Well, now I'm coming to believe you're just making a mountain out of an
anthill.
1. First of all, according to a post I saw from K1JT ..... "since June
15, 1983 FCC does NOT require US amateurs to use a CWID with data
modes." I haven't found the FCC statement that confirms that, but at
least for now I'll take his word for it. Out of the millions upon
millions of digital QSOs involving hams from the U.S. and other
countries I've never heard of anyone getting in trouble for not IDing
with CW. Have you?
2. Secondly, we don't want people sending CW IDs in FT8 at all because
it just trashes subsequent transmissions on that same frequency. Those
CW tones you want to send are worse QRM than other FT8 signals.
3. If it's WSPR you're worried about, why is anyone bothering to use
special callsigns for non-contact purposes?? It's purely a propagation
indicator where nobody gives a rats butt about special callsigns, and
I'd bet that almost anyone with a really weird special callsign also has
a legal, more conventional callsign they could use for WSPR. Please
describe a realistic situation where that wouldn't be the case if you
disagree.
Dave AB7E
On 10/21/2019 6:30 PM, David A. Behar wrote:
Hi friends,
Just to clarify, the issue is not the identification interval...
rather, the issue is whether _it is possible to identify at all_.
A callsign such as XX0YYYY is compliant withITU Radio Regulations
<https://life.itu.int/radioclub/rr/art19.pdf#page=7> (Article 19,
19.68), but as far as I can figure out it's not possible to identify
with a callsign of that form using WSJT-X and WSPR (and I think it
isn't possible to identify with any of the modes -- not even with the
CW ID feature).
Note that ITU regulations explicitly provide for up to
_four_ characters after the digit, and it is only the last character
which must be a letter. For example, the callsigns K7123X, K7ABCD, and
K722AX are all valid callsigns according to the ITU regulations.

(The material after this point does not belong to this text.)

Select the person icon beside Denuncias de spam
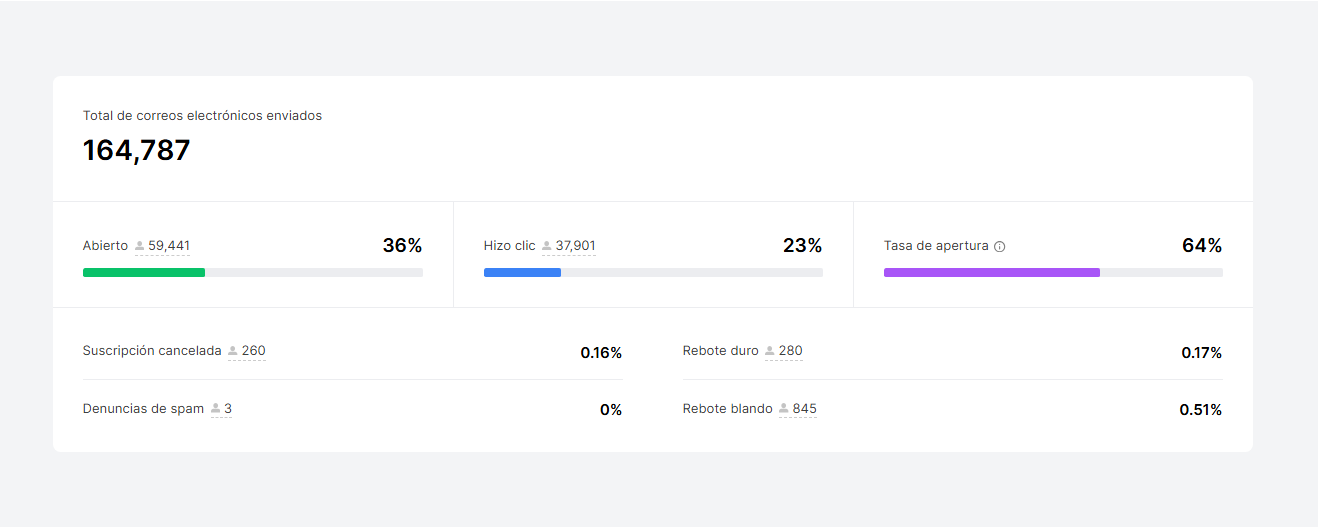Screen dimensions: 1318x530 pos(215,409)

Furthermore, even longer callsigns are authorized Article 19 at
19.68A. ("On special occasions, for temporary use, administrations may
authorize use of call signs with more than the four characters
referred to in No. 19.68.") An example would be K7VERYLONGCALLSIGN --
perfectly compliant with ITU rules "on special occasions for temporary
use".
In some jurisdictions under some circumstances a license requires a
fraction bar and additional characters after the callsign.
In the U.S. -- and likely everywhere else -- national identification
requirements can met by the transmission of the callsign in CW using
International Morse Code. Notwithstanding any limitations in the
28-bit digital encoding scheme used for WSJT-X digital modes, a
free-form CW ID callsign field would empower all users to perform
their station identification duties -- something that is not currently
possible with WSJT-X for some callsigns.